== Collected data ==
⟨
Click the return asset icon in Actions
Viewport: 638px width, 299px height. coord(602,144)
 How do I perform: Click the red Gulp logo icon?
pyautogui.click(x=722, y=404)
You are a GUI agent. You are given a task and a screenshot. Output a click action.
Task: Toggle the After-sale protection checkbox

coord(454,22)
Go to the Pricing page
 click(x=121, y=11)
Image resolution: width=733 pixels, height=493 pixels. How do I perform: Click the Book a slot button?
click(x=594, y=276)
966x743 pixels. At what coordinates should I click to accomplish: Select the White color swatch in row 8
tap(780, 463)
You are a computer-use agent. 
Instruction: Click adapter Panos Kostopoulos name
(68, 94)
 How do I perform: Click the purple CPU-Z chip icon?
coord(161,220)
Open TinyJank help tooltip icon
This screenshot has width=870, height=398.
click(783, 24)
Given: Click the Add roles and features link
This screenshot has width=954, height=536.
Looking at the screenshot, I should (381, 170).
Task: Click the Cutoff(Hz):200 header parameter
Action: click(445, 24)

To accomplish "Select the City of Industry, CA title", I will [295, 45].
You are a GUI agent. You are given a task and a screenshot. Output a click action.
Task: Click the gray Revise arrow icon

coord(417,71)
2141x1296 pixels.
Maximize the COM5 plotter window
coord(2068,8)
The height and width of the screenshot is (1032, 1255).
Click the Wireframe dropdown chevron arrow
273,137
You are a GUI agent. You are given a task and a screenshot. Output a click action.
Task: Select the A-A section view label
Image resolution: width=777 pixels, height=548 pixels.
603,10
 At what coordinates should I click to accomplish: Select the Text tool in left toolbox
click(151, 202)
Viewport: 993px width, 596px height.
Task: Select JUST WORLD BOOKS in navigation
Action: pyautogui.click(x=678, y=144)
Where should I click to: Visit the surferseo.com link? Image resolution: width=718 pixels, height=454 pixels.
⟩
== Exercise requirements ==
Reproduce every line of the data above without changing anything.

== Exercise output ==
Click the return asset icon in Actions
Viewport: 638px width, 299px height. coord(602,144)
 How do I perform: Click the red Gulp logo icon?
pyautogui.click(x=722, y=404)
You are a GUI agent. You are given a task and a screenshot. Output a click action.
Task: Toggle the After-sale protection checkbox

coord(454,22)
Go to the Pricing page
 click(x=121, y=11)
Image resolution: width=733 pixels, height=493 pixels. How do I perform: Click the Book a slot button?
click(x=594, y=276)
966x743 pixels. At what coordinates should I click to accomplish: Select the White color swatch in row 8
tap(780, 463)
You are a computer-use agent. 
Instruction: Click adapter Panos Kostopoulos name
(68, 94)
 How do I perform: Click the purple CPU-Z chip icon?
coord(161,220)
Open TinyJank help tooltip icon
This screenshot has width=870, height=398.
click(783, 24)
Given: Click the Add roles and features link
This screenshot has width=954, height=536.
Looking at the screenshot, I should (381, 170).
Task: Click the Cutoff(Hz):200 header parameter
Action: click(445, 24)

To accomplish "Select the City of Industry, CA title", I will [295, 45].
You are a GUI agent. You are given a task and a screenshot. Output a click action.
Task: Click the gray Revise arrow icon

coord(417,71)
2141x1296 pixels.
Maximize the COM5 plotter window
coord(2068,8)
The height and width of the screenshot is (1032, 1255).
Click the Wireframe dropdown chevron arrow
273,137
You are a GUI agent. You are given a task and a screenshot. Output a click action.
Task: Select the A-A section view label
Image resolution: width=777 pixels, height=548 pixels.
603,10
 At what coordinates should I click to accomplish: Select the Text tool in left toolbox
click(151, 202)
Viewport: 993px width, 596px height.
Task: Select JUST WORLD BOOKS in navigation
Action: pyautogui.click(x=678, y=144)
Where should I click to: Visit the surferseo.com link? Image resolution: width=718 pixels, height=454 pixels.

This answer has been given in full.